Franck Tirode, Paris, reported that four Ewing-like sarcoma entities have been described as small round cell tumours presenting morphological characteristics of EwS but carrying a different chromosomal translocation (either one of BCOR-CCNB3, CIC-DUX4, EWSR1-NFATc2 or EWSR1-PATZ1). The resemblance of these Ewing-like tumours, both to ES and among each other, was examined. It was first demonstrated that EwS presenting rare fusion variants such as FUS-ERG or FUS-FEV are transcriptionally undistinguishable from classical EWSR1-FLI1 or EWS-ERG positive tumours. Second, expression profiling and careful examination of clinical and pathological data indicated that the four Ewing-like sarcomas are far from resembling EwS and are distinct entities.

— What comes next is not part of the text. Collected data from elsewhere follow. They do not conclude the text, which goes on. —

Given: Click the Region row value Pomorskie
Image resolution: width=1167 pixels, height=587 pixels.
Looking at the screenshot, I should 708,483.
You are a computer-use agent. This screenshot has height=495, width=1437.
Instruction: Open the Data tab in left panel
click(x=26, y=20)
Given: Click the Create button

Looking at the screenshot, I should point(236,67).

Tirode et al. proposed to consider EwS as tumours carrying only fusions involving FET family proteins (EWSR1 or FUS) with ETS transcription factor genes (ERG and PEA3 types). While CIC-DUX4 and BCOR-CCNB3 are now classified as undifferentiated/unclassified sarcomas in the latest WHO sarcoma classification, said group proposed adding to this category all other types of Ewing-like translocations, as EWSR1-NFATc2 and EWSR1-PATZ1. Finally, it might even be advisable to provide a different nomenclature for Ewing-like sarcomas such as small round cell sarcoma with X-X translocation.

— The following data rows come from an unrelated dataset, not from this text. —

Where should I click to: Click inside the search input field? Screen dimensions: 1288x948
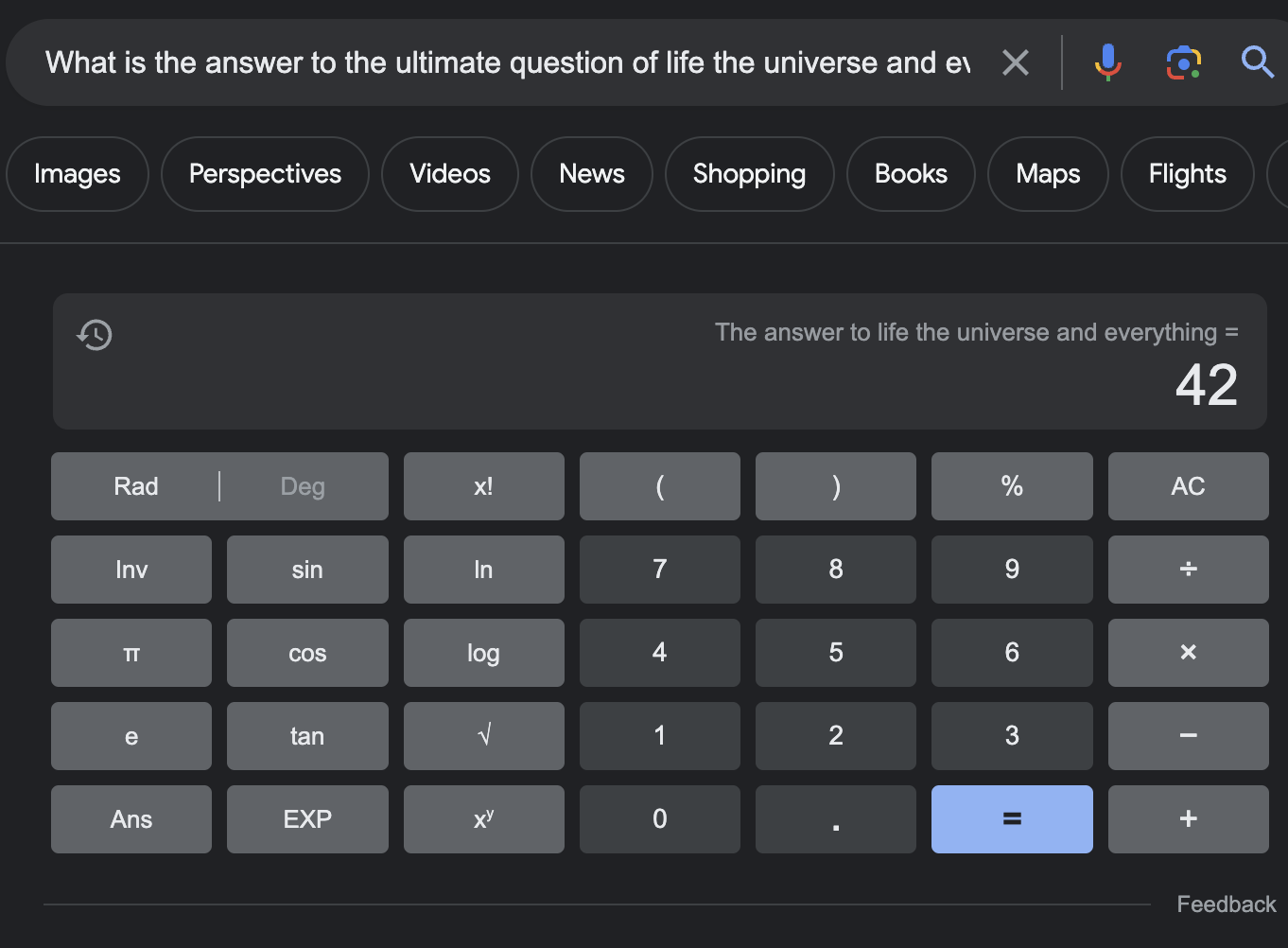(x=473, y=62)
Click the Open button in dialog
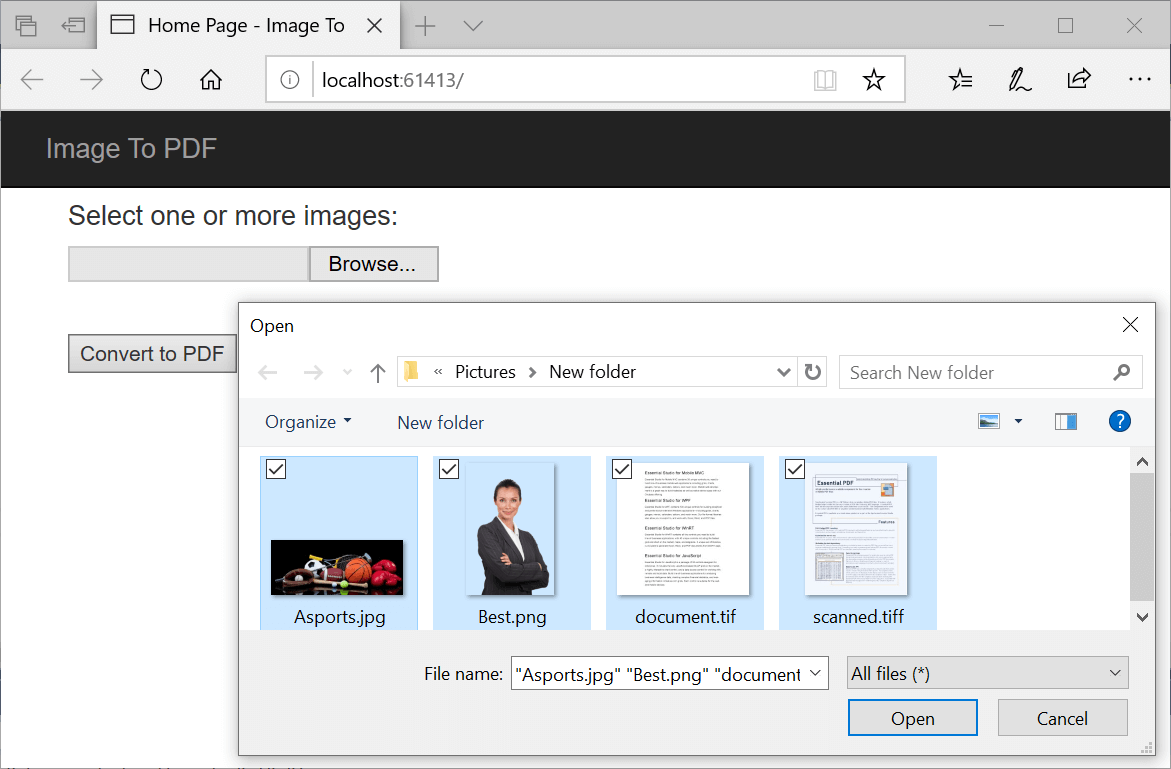This screenshot has height=769, width=1171. 912,718
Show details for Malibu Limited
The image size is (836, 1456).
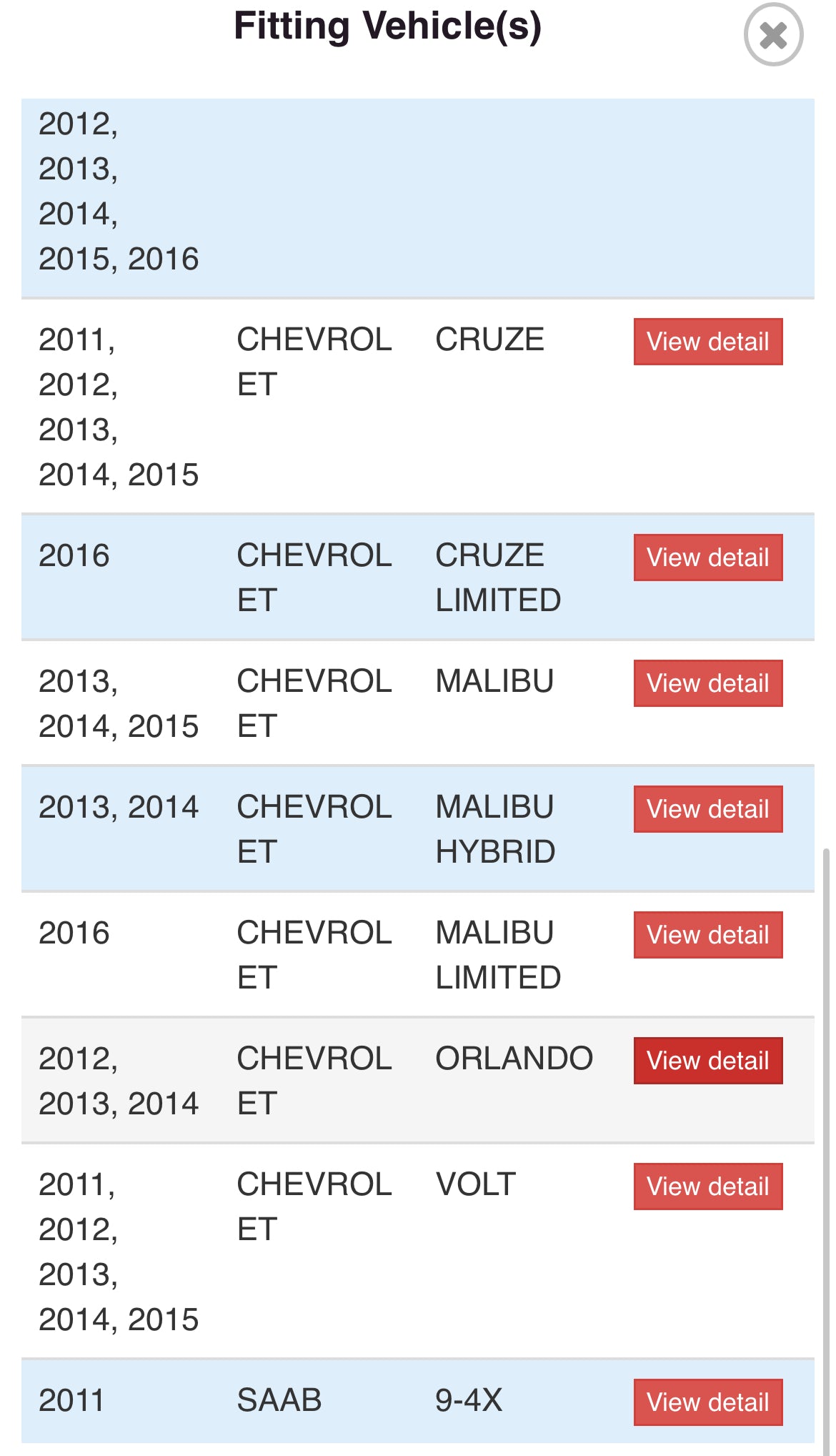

Epigenetics, inhibition of signalling pathways and circulating tumour DNA in EwS

Günther Richter, Munich, reported that next-generation sequencing (NGS) data confirm EWS/ETS translocations as the crucial driver event of EwS tumourigenesis. EWS/FLI1 induces altered epigenetic marks, and targeting ‘epigenetic readers,’ such as bromodomain-containing proteins (e.g., BRD3/4) in EwS, reduces EWS/FLI1 expression. Treatment with bromodomain and extra-terminal motif (BET) inhibitors such as JQ1 blocks the typical expression profile of EwS. Moreover, JQ1 inhibits proliferation, induces apoptosis and reduces EwS tumour growth. When combined with phosphatidylinositol-4,5-bisphosphate 3-kinase (PI3K) inhibitor BEZ235, inhibition of BRD3/4 may offer new opportunities for combination therapy in EwS.

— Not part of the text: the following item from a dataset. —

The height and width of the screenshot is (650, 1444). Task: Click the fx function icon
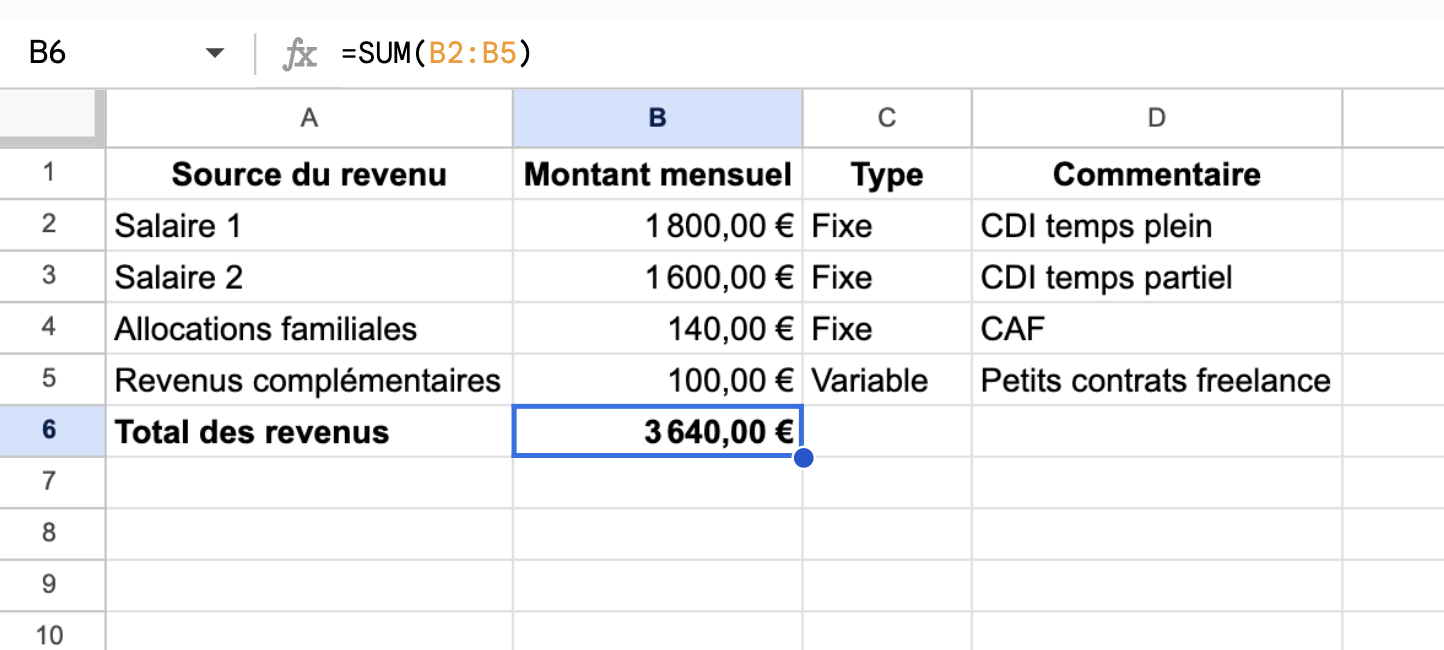[299, 54]
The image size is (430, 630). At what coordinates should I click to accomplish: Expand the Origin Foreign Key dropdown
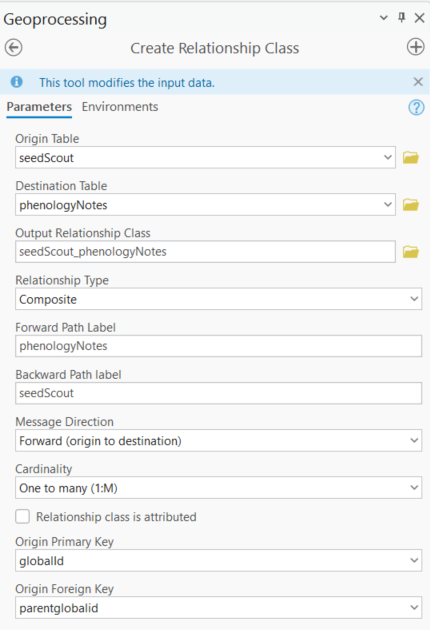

Emmy Fleuren, Nijmegen, focused on the topic of multi-receptor tyrosine kinase targeting in EwS. Unfortunately, inhibitors targeting a single receptor tyrosine kinase (RTK), such as insulin-like growth factor 1 receptor (IGF-1R), have been shown to be insufficient for EwS treatment in clinical practice. Since research indicates that tumours often do not rely on a single RTK and different RTKs can compensate for one another to maintain tumour growth, Fleuren et al. hypothesized that targeting multiple RTKs at once may be a more promising approach. They therefore investigated the co-expression patterns and co-targeting effects of various oncogenic RTKs implicated in EwS in 30 primary ES patient samples. Significant, strong positive correlations and co-expression patterns were observed between IGF-1R and MET, IGF-1R and AXL, and MET and AXL receptors. Co-targeting these RTKs was synergistic or at least additive in 6/6 EwS cell lines in vitro, with the most pronounced effects in IGF-1R-targeted combinations, indicating that IGF-1R deserves further investigation, particularly in combinations.

Jenny Potratz, Münster, provided data showing that the receptor tyrosine kinase (RTK) ‘recepteur d’origine nantais (RON) is expressed and active in EwS, with over-expression in tumours derived from metastatic disease. Evidence of function in pro-metastatic cellular features supports RON as a potential therapeutic target. However, targeting strategies are challenged by the isoform known as short-form RON which lacks the extracellular antibody-binding domain, thereby bypassing antibody inhibition. This exemplifies that isoforms, principally described in diverse RTKs, require attention and further understanding to adapt targeting strategies.

Bass Hassan discussed the rationale for dual inhibition of IGF-1R and insulin receptor (IR) in EwS. Moreover, he presented the LINES trial (http://www.oncology.ox.ac.uk/trial/lines): a Bayesian single-arm phase II trial in which the dual anti-IGF-1R/IR drug linsitinib is investigated in patients with relapsed and/or refractory EwS. This EuroSARC biomarker directed study is currently recruiting in UK, Italy, Germany and the Netherlands, despite prolonged administrative and set up delays. The study incorporates intensive analysis including 18FDG-PET-CT and biopsies (pathway and gene expression responses including RNASeq) before and after high dose linsitinib exposure, and aims to discover potential mechanisms of dual IGF1R/IR kinase sensitivity and resistance.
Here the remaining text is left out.